SOURCE TEXT:
+ + + + +
Expanded Public Works Programme (EPWP)

According to the EPWP progress report for the third quarter of the 2016/17 financial year, the programme had created 44 942 work opportunities, against the 42 500 target in 2015/16 year.

The City of Cape Town embarked on a door-to-door Job Seekers Programme between May and June last year.

Sub-council 12 currently has a total of 24 895 job seekers on the EPWP database, with 4 536 of them in Ward 78, 6 963 in Ward 79, 5 616 in Ward 81 and 778 in Ward 82.

Water crisis

With dam storage levels currently at 34.2% and useable water at 24.2 percent, Mr Arendse said reducing consumption still remained “absolutely vital”.

“To ensure that we build the necessary reserves by conserving water while we still have it, we are carrying on with intense pressure reduction to lower water use, as well as carrying out dedicated enforcement efforts across the metro,” he said.

Residents can contact the City via email to water@capetown.gov.za for queries or to report contraventions of the water restrictions (evidence should be provided to assist the City’s enforcement efforts), or they can send an SMS to 31373. He said water supplied by the City remains safe to drink and is tested in accordance with the most rigorous safety standards.
+ + + + +
[Target location entries]
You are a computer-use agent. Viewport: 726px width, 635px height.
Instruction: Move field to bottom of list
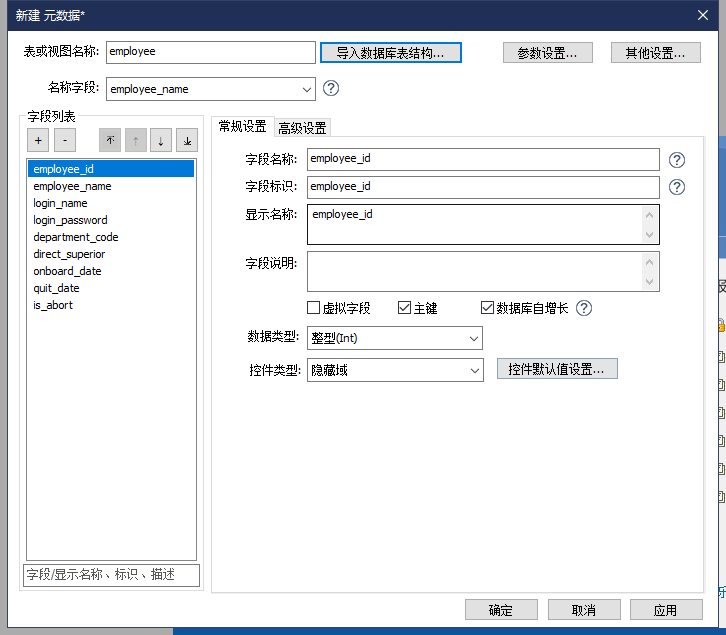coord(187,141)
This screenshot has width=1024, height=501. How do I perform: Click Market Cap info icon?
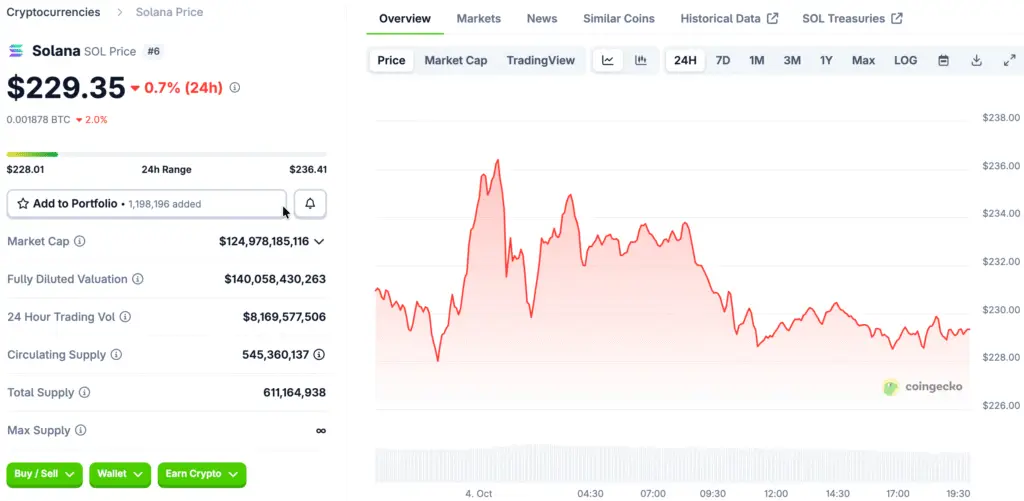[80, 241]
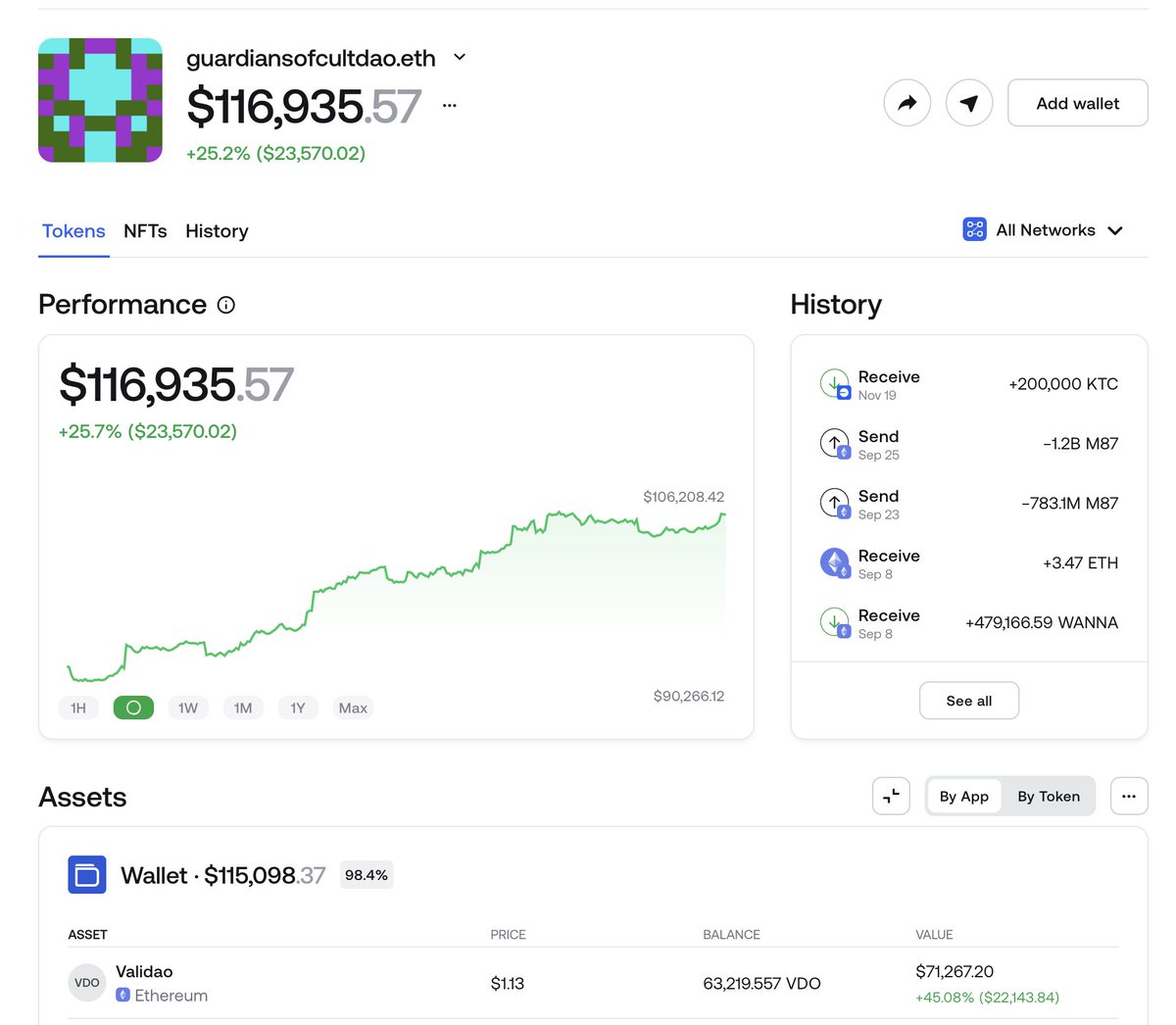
+ + + + +
PROBLEM 1:
Answer these questions using the Cape Town news excerpt:
(a) How many work opportunities had the programme created, according to the EPWP progress report for the third quarter of 2016/17?
(b) Between which months did the City of Cape Town run its door-to-door Job Seekers Programme?
(c) What was the level of useable water?
PROBLEM 2:
List every ward named in the Cape Town news excerpt, with its number of job seekers on the EPWP database.
PROBLEM 3:
From the Cape Town news excerpt, extract everything from "According to the" down to "in 2015/16 year.".

TASK RESULT 1:
(a) 44 942
(b) Between May and June last year
(c) 24.2 percent

TASK RESULT 2:
Ward 78: 4 536
Ward 79: 6 963
Ward 81: 5 616
Ward 82: 778

TASK RESULT 3:
According to the EPWP progress report for the third quarter of the 2016/17 financial year, the programme had created 44 942 work opportunities, against the 42 500 target in 2015/16 year.